# Testing an RCD



## Webby1 (Mar 11, 2012)

I posted a problem some time ago about the RCD test button not working.

One of the replies indicated that sometimes they "stick" and if I switch it on and off a couple of times the test button should then work..............which it did.

So now I always switch on and off at EHU and thought the problem was solved. But on trying a few days later the test button would not operate.......switch on and off and it works again.

SO............not knowing how the RCD works...............if the test button is not operating does that mean the whole unit is likely to fail when needed............................really I think I know the answer.......where might I look for a new unit..............are they ordinary household RCD units.

After some research I think I mean an RCBO.............but you already know that ?????????????

Thanks


----------



## cabby (May 14, 2005)

Yes we did already know that. :wink: 
Yes again to having it replaced. 8O 
Perhaps an electrician would be best, then if any problems you can inform your insurance company it was done by a trades person, you could buy the parts and ask your dealer to fit it for you.

cabby


----------



## Evs54 (Mar 11, 2013)

Webby1 said:


> I posted a problem some time ago about the RCD test button not working.
> 
> One of the replies indicated that sometimes they "stick" and if I switch it on and off a couple of times the test button should then work..............which it did.
> 
> ...


 An RCD usually protects the wholw board which probably is what you have, an RCBO usually protects a single circuit where an RCD is not used as a main switch. If the Rcd fails to trip on the test button it could be faulty or you have a poor earth circuit . . An Rcbo iusually identified with having a B or C before its current value ie B40. Rcd could be 63 /30 or similar. ITo test your system properly you need an Rcd tester and perhaps Loop impedance tester. And yes they are the same as what is used in domestic circuits.


----------



## Webby1 (Mar 11, 2012)

*RCD fault*

Thanks for your information EVS54...................from your description I think it is an RCD as it does indeed protect the whole circuit and is also the main switch.

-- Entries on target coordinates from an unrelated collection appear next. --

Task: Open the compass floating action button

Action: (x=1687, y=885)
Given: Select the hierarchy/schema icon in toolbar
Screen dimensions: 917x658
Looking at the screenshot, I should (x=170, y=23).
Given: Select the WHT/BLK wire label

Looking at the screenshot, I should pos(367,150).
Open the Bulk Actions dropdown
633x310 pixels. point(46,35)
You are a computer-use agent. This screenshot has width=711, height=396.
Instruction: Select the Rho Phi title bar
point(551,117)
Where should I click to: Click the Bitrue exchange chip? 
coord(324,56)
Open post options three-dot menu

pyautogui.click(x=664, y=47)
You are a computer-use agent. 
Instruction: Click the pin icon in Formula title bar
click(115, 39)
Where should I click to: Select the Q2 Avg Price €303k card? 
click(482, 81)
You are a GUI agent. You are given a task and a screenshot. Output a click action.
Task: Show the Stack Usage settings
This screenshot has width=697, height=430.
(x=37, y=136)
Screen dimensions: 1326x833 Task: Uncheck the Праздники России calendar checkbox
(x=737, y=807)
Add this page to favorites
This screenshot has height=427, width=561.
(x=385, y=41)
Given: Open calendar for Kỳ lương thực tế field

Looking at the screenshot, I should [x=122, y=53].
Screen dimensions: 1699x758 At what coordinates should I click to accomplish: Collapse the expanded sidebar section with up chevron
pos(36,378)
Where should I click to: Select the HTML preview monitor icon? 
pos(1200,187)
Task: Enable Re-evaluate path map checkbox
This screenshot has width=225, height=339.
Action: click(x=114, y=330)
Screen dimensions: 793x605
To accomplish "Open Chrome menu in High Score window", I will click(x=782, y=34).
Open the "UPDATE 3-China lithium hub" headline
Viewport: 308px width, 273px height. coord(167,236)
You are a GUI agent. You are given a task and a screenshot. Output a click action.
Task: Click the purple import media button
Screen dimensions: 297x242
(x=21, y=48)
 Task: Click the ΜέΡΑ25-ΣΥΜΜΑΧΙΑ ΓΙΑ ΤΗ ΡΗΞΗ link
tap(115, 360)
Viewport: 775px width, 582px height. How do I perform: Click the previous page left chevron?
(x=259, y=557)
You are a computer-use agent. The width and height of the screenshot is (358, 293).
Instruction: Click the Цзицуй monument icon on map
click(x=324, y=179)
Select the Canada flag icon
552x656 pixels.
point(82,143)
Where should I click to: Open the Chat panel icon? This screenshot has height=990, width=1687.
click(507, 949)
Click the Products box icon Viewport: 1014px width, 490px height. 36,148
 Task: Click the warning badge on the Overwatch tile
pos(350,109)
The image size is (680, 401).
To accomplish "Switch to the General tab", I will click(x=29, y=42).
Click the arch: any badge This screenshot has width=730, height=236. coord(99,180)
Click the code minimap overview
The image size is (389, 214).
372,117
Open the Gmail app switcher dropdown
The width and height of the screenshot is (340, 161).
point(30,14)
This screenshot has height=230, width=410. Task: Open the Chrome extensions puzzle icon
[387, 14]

The test button always works throwing the main switch hence my thinking it is a mechanical "stickiness" in the switch rather than a poor earth circuit...........which I think it would mean it would never work or randomly.

But you can see my lack of expertise so I'll get it properly tested/replaced asap and although it's easy to replace I take your point Cabby about potential insurance problems.

You don't think it could be caused by reversed polarity ????

Only joking ..................let's not go there[/img]


----------



## rayc (Jun 3, 2008)

*Re: RCD fault*



> Webby1 said:
> 
> 
> > Thanks for your information EVS54...................from your description I think it is an RCD as it does indeed protect the whole circuit and is also the main switch.
> ...


----------



## ubuntu1 (Jan 14, 2008)

*RCD*

Don't mess just get a motorhome engineer to fit you a new one. They aren't expensive but a real life saver if something goes wrong.


----------



## Evs54 (Mar 11, 2013)

*Re: RCD*



ubuntu1 said:


> Don't mess just get a motorhome engineer to fit you a new one. They aren't expensive but a real life saver if something goes wrong.


Rather recommend an Electrician .


----------



## ubuntu1 (Jan 14, 2008)

Why an electrician? I have had to sort out a number of motorhomes where a domestic electrician has done things that don't comply with the requirements of leisure vehicles. An Approved Workshop motorhome or caravan engineer will hold a 240v qualification specific to leisure vehicles.


----------



## cabby (May 14, 2005)

The point is it needs replacing and a qualified person to do it. Not a case of an easy job, as I said insurance company will require this, should there be a problem.A dealer should have a workforce to cover this.

cabby


----------